Stored records →
---+---

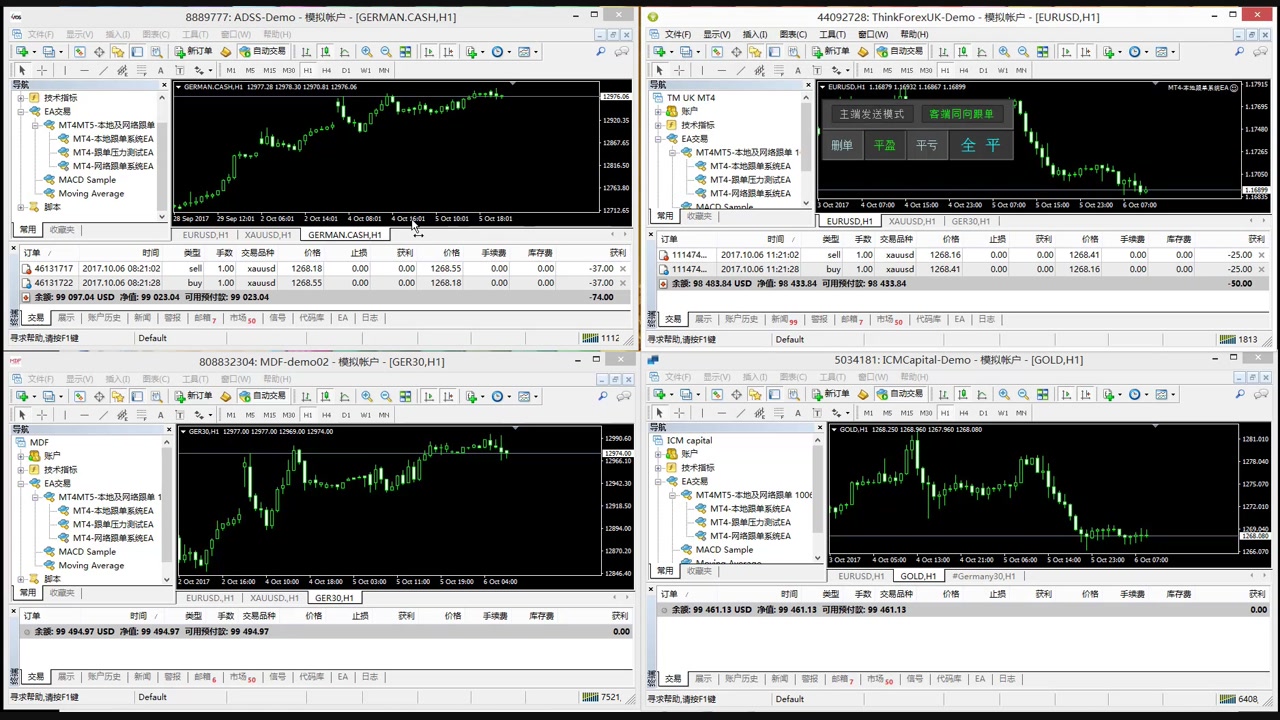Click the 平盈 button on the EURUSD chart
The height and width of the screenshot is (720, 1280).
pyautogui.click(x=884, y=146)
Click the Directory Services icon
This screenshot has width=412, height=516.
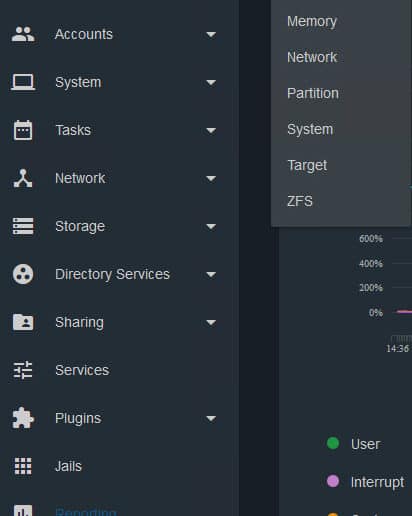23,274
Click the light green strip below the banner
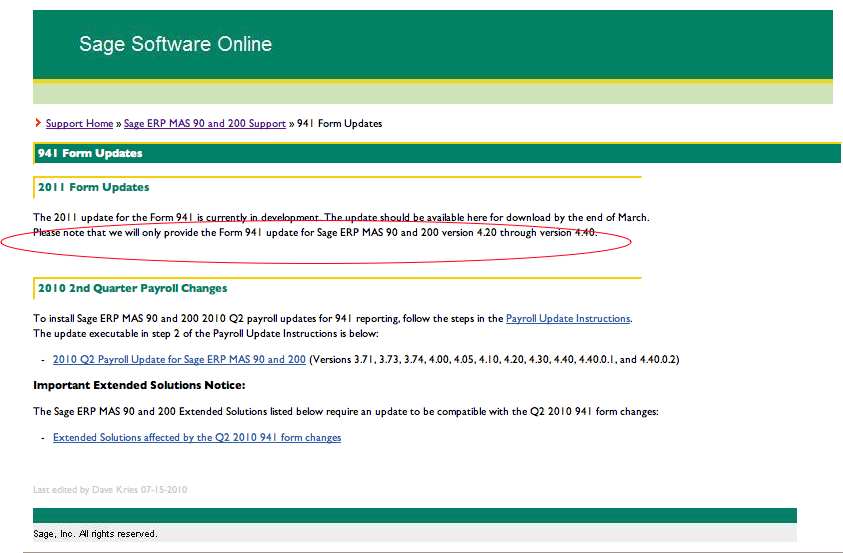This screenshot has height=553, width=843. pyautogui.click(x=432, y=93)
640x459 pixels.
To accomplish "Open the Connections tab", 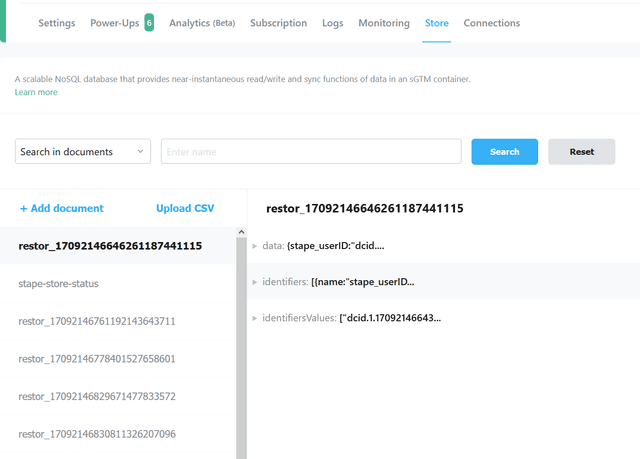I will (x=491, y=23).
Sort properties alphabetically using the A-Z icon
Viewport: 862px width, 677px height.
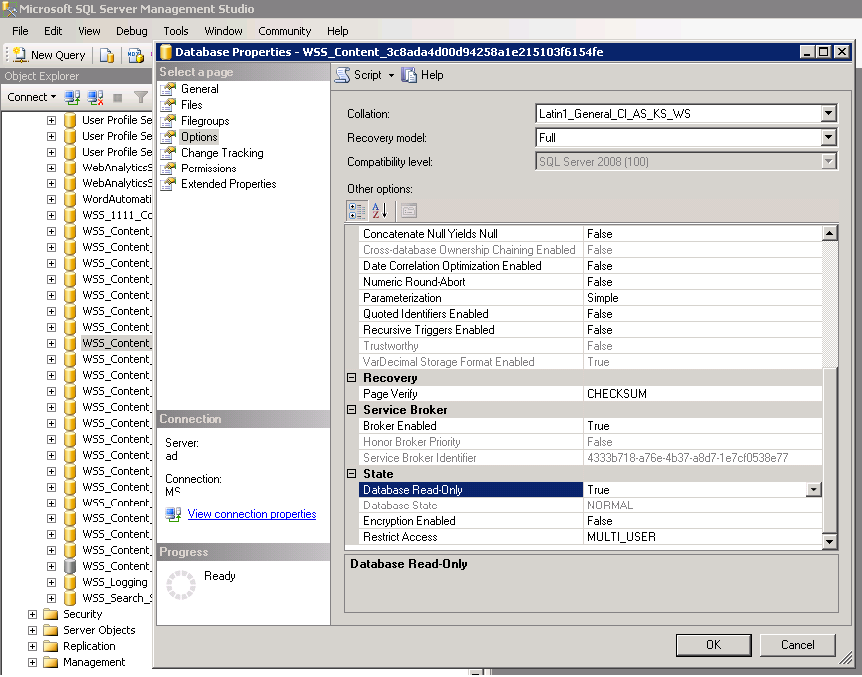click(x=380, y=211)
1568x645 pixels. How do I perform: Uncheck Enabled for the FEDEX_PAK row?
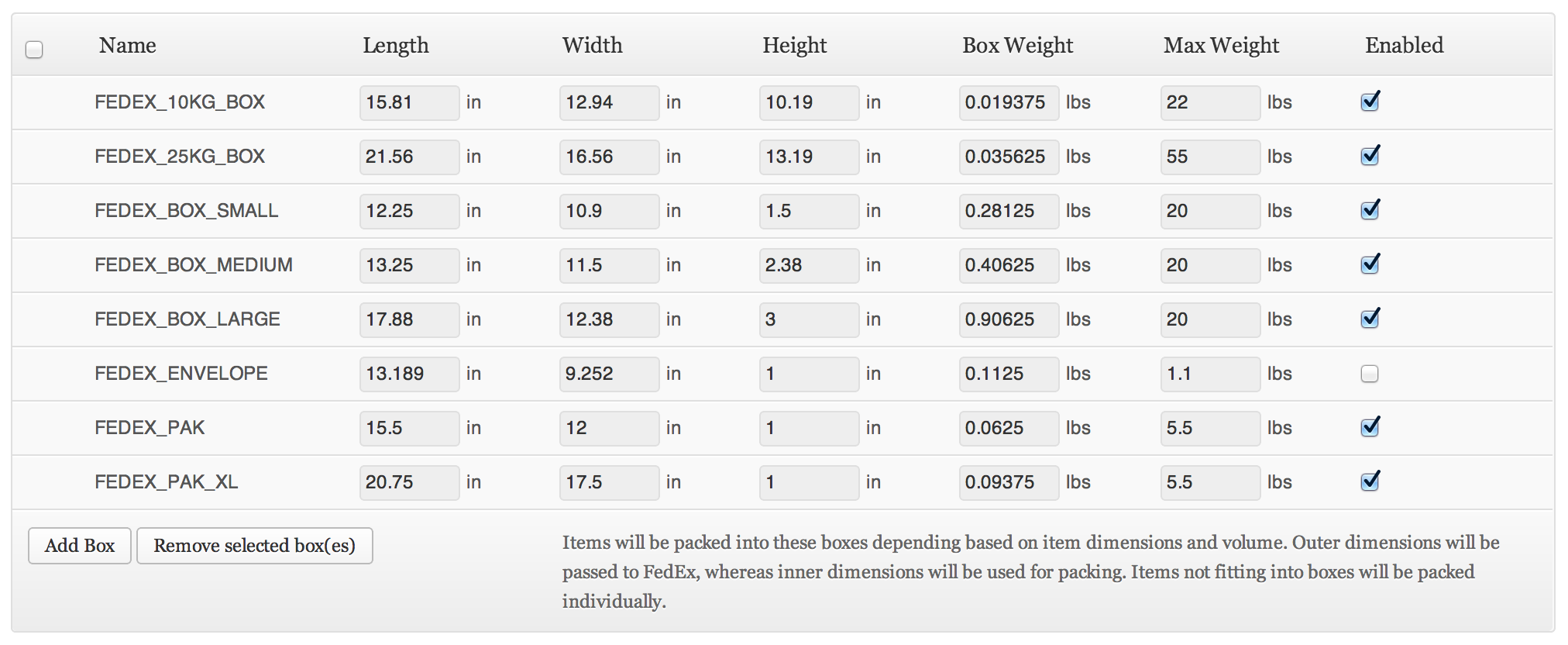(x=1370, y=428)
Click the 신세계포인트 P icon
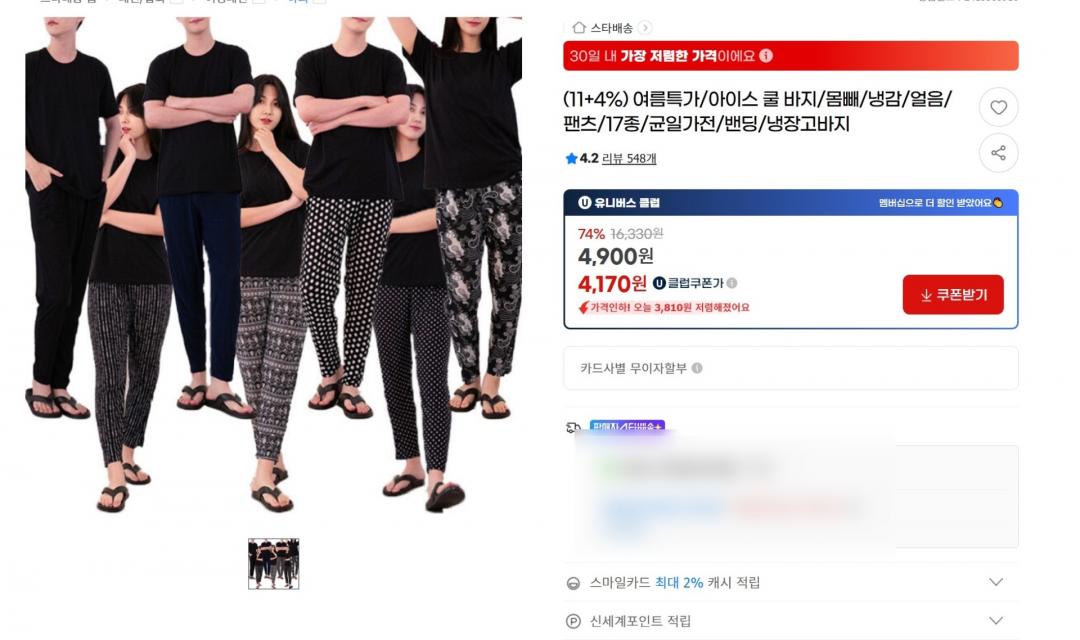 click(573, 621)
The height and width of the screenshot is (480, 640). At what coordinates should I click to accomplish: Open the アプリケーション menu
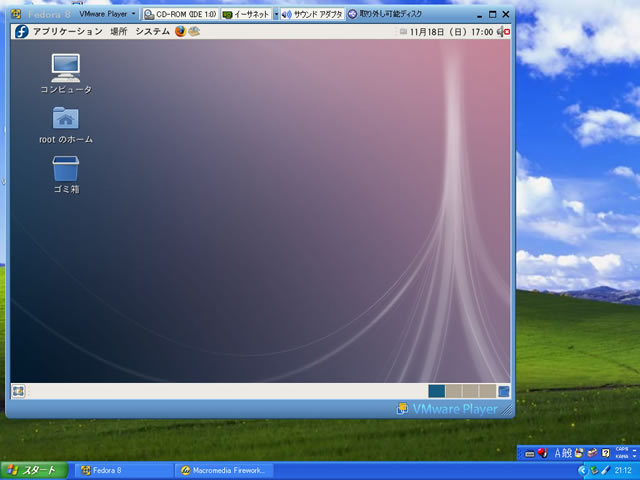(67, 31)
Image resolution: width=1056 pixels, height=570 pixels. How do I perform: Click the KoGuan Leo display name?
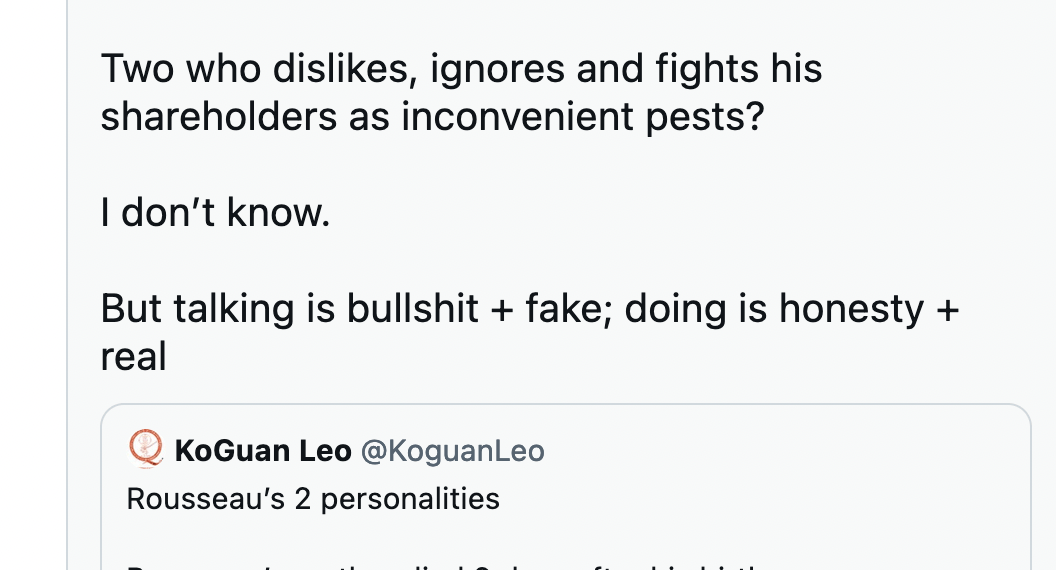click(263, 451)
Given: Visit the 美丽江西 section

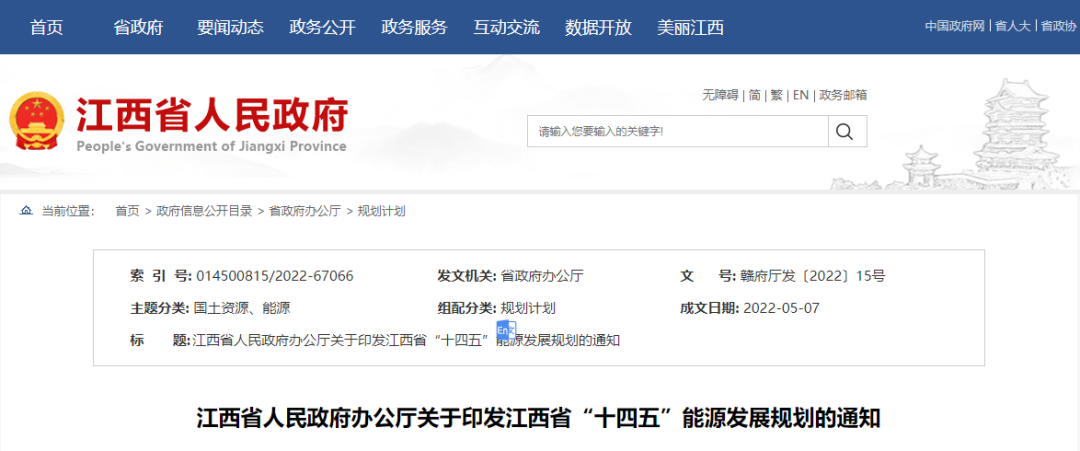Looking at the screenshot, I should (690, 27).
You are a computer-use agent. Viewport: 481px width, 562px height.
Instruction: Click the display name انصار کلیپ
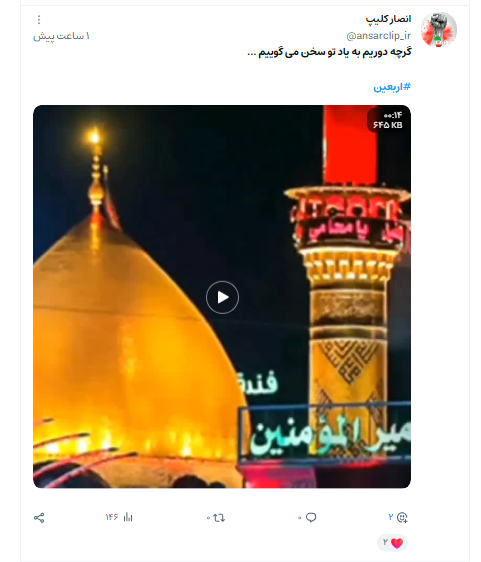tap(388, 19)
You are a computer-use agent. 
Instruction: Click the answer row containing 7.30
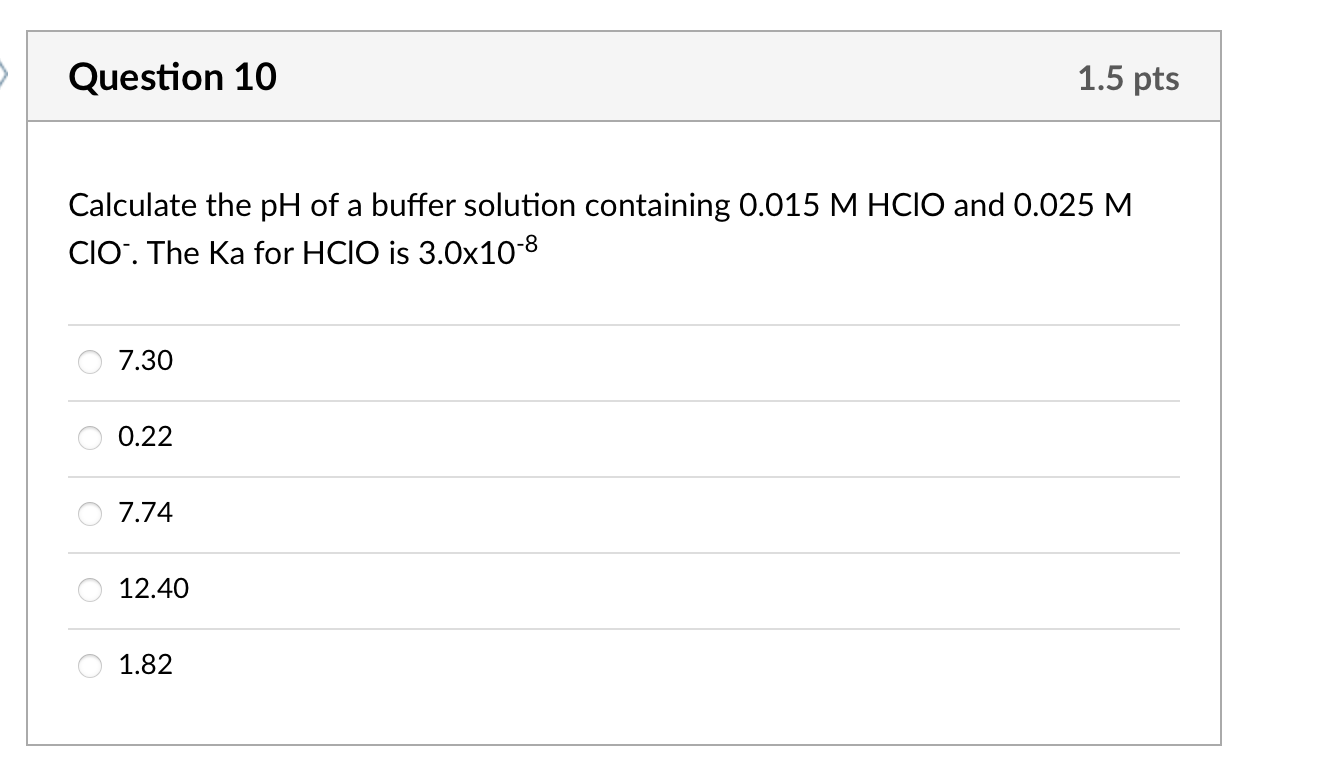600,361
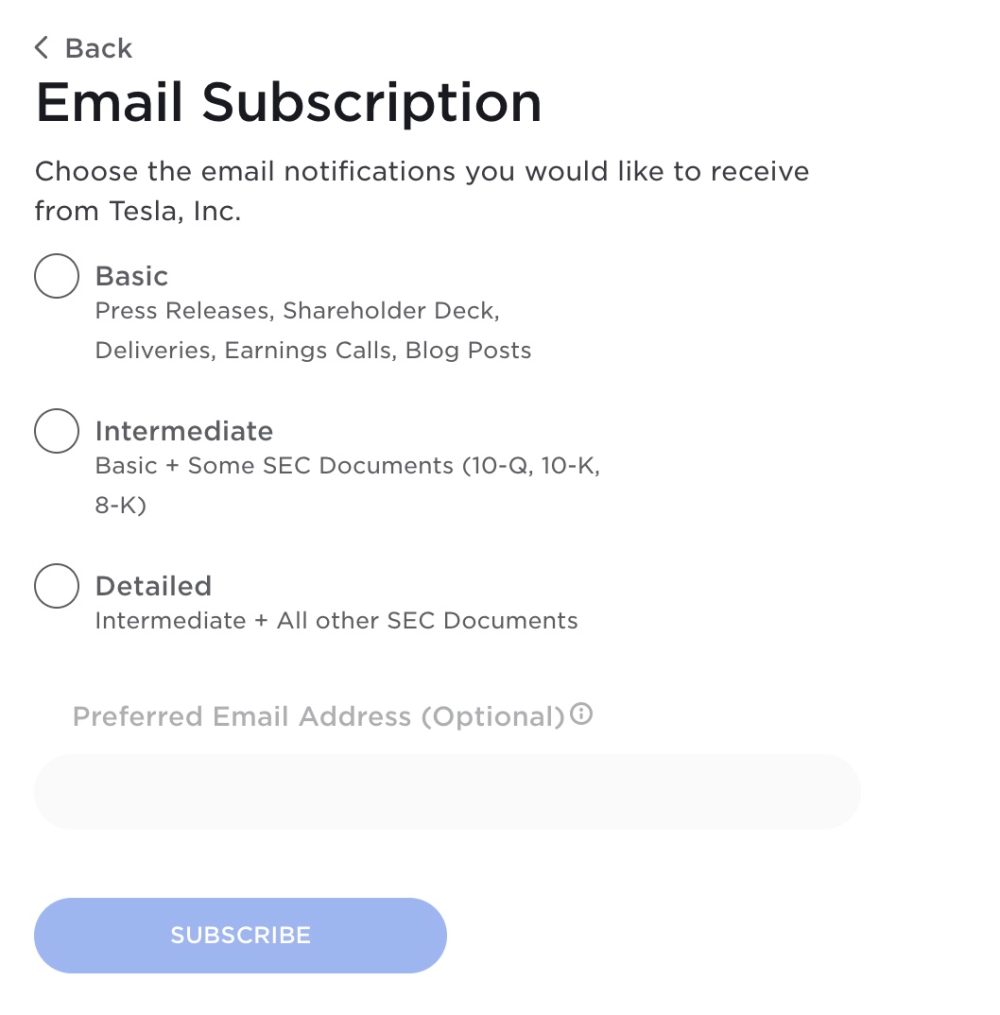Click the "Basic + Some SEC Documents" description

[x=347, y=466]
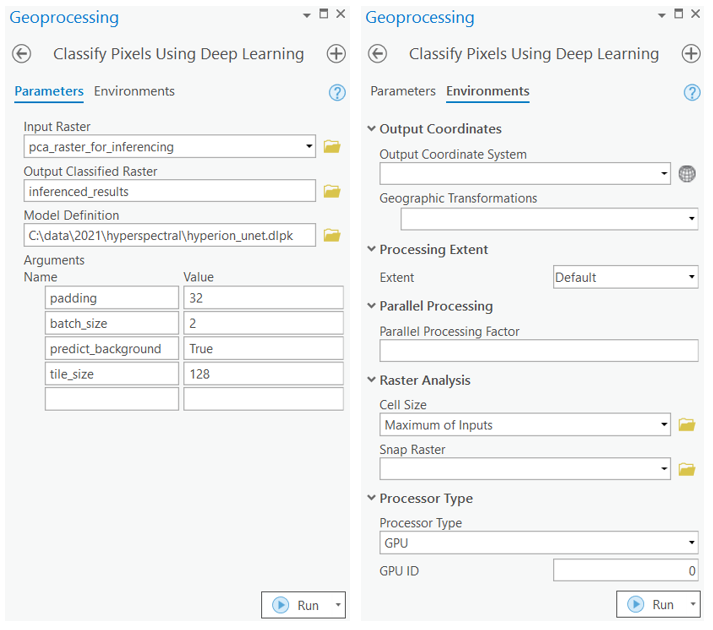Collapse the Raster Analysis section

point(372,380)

---+---

Description of the task →
Only the lines from the one containing "1568x645 pixels. How" through the final line of the entries belong in the copy, both ends included. Pictures stay out.

Exercise solution →
1568x645 pixels. How do I perform: Uncheck Enabled for the FEDEX_PAK row?
(x=1370, y=428)
Click the 신세계포인트 P icon
 click(573, 621)
The height and width of the screenshot is (480, 640). At what coordinates should I click to accomplish: Open the アプリケーション menu
(67, 31)
Image resolution: width=1056 pixels, height=570 pixels. How do I perform: Click the KoGuan Leo display name?
click(263, 451)
Given: Visit the 美丽江西 section

Looking at the screenshot, I should (690, 27).
You are a computer-use agent. Viewport: 481px width, 562px height.
Instruction: Click the display name انصار کلیپ
tap(388, 19)
You are a computer-use agent. 
Instruction: Click the answer row containing 7.30
600,361
Click the "Basic + Some SEC Documents" description

[x=347, y=466]
Collapse the Raster Analysis section

point(372,380)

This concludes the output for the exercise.